Start of Block

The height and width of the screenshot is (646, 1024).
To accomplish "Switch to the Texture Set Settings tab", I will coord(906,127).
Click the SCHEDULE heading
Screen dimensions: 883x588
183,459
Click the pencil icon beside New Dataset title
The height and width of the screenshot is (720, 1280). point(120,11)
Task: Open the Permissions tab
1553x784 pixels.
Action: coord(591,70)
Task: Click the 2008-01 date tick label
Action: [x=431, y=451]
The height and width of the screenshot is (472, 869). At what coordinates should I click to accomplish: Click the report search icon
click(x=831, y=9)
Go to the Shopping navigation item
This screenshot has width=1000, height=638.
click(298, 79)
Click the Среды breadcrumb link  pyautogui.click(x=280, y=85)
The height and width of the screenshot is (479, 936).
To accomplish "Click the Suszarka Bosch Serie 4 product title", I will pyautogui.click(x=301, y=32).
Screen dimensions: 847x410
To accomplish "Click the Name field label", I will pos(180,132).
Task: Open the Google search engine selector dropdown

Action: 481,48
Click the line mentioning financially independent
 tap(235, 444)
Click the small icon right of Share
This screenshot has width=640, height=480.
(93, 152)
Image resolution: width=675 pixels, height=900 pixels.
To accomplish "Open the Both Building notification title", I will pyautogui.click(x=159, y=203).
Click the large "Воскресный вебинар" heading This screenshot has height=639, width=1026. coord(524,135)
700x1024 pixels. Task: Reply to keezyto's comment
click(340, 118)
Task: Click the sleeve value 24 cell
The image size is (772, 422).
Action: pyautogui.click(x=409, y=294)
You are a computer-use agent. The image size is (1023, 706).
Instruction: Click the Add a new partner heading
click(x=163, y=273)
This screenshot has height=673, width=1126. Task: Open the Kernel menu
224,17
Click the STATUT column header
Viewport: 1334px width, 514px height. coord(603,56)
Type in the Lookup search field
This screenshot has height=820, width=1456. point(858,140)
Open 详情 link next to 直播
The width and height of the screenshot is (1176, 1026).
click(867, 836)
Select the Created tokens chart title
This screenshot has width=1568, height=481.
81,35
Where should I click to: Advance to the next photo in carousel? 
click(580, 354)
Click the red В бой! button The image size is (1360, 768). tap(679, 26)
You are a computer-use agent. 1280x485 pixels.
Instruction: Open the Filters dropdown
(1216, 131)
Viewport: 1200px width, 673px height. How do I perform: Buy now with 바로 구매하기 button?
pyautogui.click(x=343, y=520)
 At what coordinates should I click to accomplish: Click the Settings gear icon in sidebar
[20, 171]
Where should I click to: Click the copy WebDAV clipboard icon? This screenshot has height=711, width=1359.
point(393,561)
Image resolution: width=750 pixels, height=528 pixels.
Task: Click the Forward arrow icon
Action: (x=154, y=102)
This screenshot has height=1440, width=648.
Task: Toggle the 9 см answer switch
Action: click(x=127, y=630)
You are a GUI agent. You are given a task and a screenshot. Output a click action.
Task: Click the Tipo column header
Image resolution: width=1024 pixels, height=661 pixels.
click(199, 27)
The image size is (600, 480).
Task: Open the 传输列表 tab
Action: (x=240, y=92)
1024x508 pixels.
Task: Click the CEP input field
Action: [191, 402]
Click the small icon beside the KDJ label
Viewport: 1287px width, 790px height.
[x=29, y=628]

End of Block

** Problem description **
Return the data above in full. Keep every line exactly as it is.

** Solution **
The height and width of the screenshot is (646, 1024).
To accomplish "Switch to the Texture Set Settings tab", I will coord(906,127).
Click the SCHEDULE heading
Screen dimensions: 883x588
183,459
Click the pencil icon beside New Dataset title
The height and width of the screenshot is (720, 1280). point(120,11)
Task: Open the Permissions tab
1553x784 pixels.
Action: coord(591,70)
Task: Click the 2008-01 date tick label
Action: [x=431, y=451]
The height and width of the screenshot is (472, 869). At what coordinates should I click to accomplish: Click the report search icon
click(x=831, y=9)
Go to the Shopping navigation item
This screenshot has width=1000, height=638.
click(298, 79)
Click the Среды breadcrumb link  pyautogui.click(x=280, y=85)
The height and width of the screenshot is (479, 936).
To accomplish "Click the Suszarka Bosch Serie 4 product title", I will pyautogui.click(x=301, y=32).
Screen dimensions: 847x410
To accomplish "Click the Name field label", I will pos(180,132).
Task: Open the Google search engine selector dropdown

Action: 481,48
Click the line mentioning financially independent
 tap(235, 444)
Click the small icon right of Share
This screenshot has width=640, height=480.
(93, 152)
Image resolution: width=675 pixels, height=900 pixels.
To accomplish "Open the Both Building notification title", I will pyautogui.click(x=159, y=203).
Click the large "Воскресный вебинар" heading This screenshot has height=639, width=1026. coord(524,135)
700x1024 pixels. Task: Reply to keezyto's comment
click(340, 118)
Task: Click the sleeve value 24 cell
The image size is (772, 422).
Action: pyautogui.click(x=409, y=294)
You are a computer-use agent. The image size is (1023, 706).
Instruction: Click the Add a new partner heading
click(x=163, y=273)
This screenshot has height=673, width=1126. Task: Open the Kernel menu
224,17
Click the STATUT column header
Viewport: 1334px width, 514px height. coord(603,56)
Type in the Lookup search field
This screenshot has height=820, width=1456. point(858,140)
Open 详情 link next to 直播
The width and height of the screenshot is (1176, 1026).
click(867, 836)
Select the Created tokens chart title
This screenshot has width=1568, height=481.
81,35
Where should I click to: Advance to the next photo in carousel? 
click(580, 354)
Click the red В бой! button The image size is (1360, 768). tap(679, 26)
You are a computer-use agent. 1280x485 pixels.
Instruction: Open the Filters dropdown
(1216, 131)
Viewport: 1200px width, 673px height. How do I perform: Buy now with 바로 구매하기 button?
pyautogui.click(x=343, y=520)
 At what coordinates should I click to accomplish: Click the Settings gear icon in sidebar
[20, 171]
Where should I click to: Click the copy WebDAV clipboard icon? This screenshot has height=711, width=1359.
point(393,561)
Image resolution: width=750 pixels, height=528 pixels.
Task: Click the Forward arrow icon
Action: (x=154, y=102)
This screenshot has height=1440, width=648.
Task: Toggle the 9 см answer switch
Action: click(x=127, y=630)
You are a GUI agent. You are given a task and a screenshot. Output a click action.
Task: Click the Tipo column header
Image resolution: width=1024 pixels, height=661 pixels.
click(199, 27)
The image size is (600, 480).
Task: Open the 传输列表 tab
Action: (x=240, y=92)
1024x508 pixels.
Task: Click the CEP input field
Action: [191, 402]
Click the small icon beside the KDJ label
Viewport: 1287px width, 790px height.
[x=29, y=628]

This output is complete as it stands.